◆ Text segment ◆
^^^^

Refactoring Nitrogen Metabolism: The Complex Biogenesis of Metal Cofactors

Prof. Dr. Oliver Einsle (Institute of Biochemistry, University of Freiburg)

The enzymatic machineries for the metabolic conversions of the essential element nitrogen are large, multimeric proteins whose physiological function crucially depends on complex metal-containing cofactors. Besides the structural genes for the actual enzymes, the required operons and gene clusters therefore contain multiple reading frames that encode accessory proteins required for metal center biogenesis, for metal trafficking or as specific chaperones. We are studying the redox enzyme nitrous oxide reductase that catalyzes the reductive cleavage of the critical greenhouse gas N₂O to yield inert N₂ as the final step of bacterial denitrification. N₂O is a major agent of anthropogenic climate change, and nitrous oxide reductase is the only enzyme known to cleave the stable compound. We set out to re-engineer the biosynthetic pathway of the enzyme’s unique active site metal cluster, the [4Cu:2S] Cu_Z site.

Pomowski A, Zumft WG, Kroneck PMH, Einsle O* (2011) N₂O binding at a [4Cu:2S] copper-sulphur cluster in nitrous oxide reductase. Nature 477, 234-237 (BIOSS-Paper).

^^^^

◆ Exercise tasks ◆
1) Decide whether each statement below agrees with the summary of research on nitrogen metabolism, answering yes or no and quoting the words of the text that settle it. (a) Nitrous oxide reductase is the only enzyme known to cleave N₂O. (b) The gene clusters for these enzymes hold only the structural genes for the enzymes themselves. (c) The cleavage of N₂O is the first step of bacterial denitrification.
2) Reproduce word for word the part of the summary of research on nitrogen metabolism starting with "Pomowski A, Zumft" and going on through "477, 234-237 (BIOSS-Paper).".

◆ Data for review ◆
^^^^

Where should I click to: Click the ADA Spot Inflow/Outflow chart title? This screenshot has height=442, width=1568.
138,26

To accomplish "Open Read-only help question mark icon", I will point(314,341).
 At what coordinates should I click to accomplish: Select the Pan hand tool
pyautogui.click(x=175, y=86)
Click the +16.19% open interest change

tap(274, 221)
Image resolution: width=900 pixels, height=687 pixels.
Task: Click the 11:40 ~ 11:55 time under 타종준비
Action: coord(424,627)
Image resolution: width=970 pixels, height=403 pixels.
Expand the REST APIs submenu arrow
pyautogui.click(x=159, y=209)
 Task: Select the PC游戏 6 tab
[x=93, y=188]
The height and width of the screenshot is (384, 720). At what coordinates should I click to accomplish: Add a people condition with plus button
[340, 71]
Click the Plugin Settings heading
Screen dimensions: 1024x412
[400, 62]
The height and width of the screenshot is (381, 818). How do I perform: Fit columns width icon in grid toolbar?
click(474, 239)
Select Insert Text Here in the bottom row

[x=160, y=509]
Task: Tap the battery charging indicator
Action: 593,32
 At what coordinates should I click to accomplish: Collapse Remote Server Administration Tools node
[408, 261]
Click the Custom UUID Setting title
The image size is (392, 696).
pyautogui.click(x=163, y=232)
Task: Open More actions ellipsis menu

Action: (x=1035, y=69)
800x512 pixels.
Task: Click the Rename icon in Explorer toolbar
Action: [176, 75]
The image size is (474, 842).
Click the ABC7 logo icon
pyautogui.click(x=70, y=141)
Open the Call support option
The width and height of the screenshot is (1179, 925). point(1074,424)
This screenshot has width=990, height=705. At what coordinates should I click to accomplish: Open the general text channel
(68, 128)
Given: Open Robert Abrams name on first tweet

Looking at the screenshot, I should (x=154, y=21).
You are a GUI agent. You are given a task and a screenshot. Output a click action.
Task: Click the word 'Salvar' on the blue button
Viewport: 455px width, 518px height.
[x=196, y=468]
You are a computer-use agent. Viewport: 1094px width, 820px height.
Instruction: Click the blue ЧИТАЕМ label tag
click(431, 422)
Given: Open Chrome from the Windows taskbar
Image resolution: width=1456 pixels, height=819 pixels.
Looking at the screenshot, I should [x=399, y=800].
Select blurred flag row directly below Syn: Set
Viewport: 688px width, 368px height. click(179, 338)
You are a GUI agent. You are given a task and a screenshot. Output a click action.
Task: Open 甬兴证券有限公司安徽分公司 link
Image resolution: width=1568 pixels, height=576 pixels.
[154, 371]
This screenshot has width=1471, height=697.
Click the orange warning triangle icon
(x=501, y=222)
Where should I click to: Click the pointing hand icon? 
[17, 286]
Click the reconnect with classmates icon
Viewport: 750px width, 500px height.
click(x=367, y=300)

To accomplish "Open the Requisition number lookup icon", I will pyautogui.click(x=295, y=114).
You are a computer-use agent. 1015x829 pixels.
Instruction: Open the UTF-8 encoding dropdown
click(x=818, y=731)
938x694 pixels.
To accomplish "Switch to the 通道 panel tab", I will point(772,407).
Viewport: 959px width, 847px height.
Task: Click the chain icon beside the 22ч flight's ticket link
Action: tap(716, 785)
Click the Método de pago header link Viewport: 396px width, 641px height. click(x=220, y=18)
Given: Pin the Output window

^^^^

◆ Answers to the exercises ◆
1)
(a) Yes: "nitrous oxide reductase is the only enzyme known to cleave the stable compound"
(b) No: "Besides the structural genes for the actual enzymes, the required operons and gene clusters therefore contain multiple reading frames that encode accessory proteins"
(c) No: "as the final step of bacterial denitrification"

2)
Pomowski A, Zumft WG, Kroneck PMH, Einsle O* (2011) N₂O binding at a [4Cu:2S] copper-sulphur cluster in nitrous oxide reductase. Nature 477, 234-237 (BIOSS-Paper).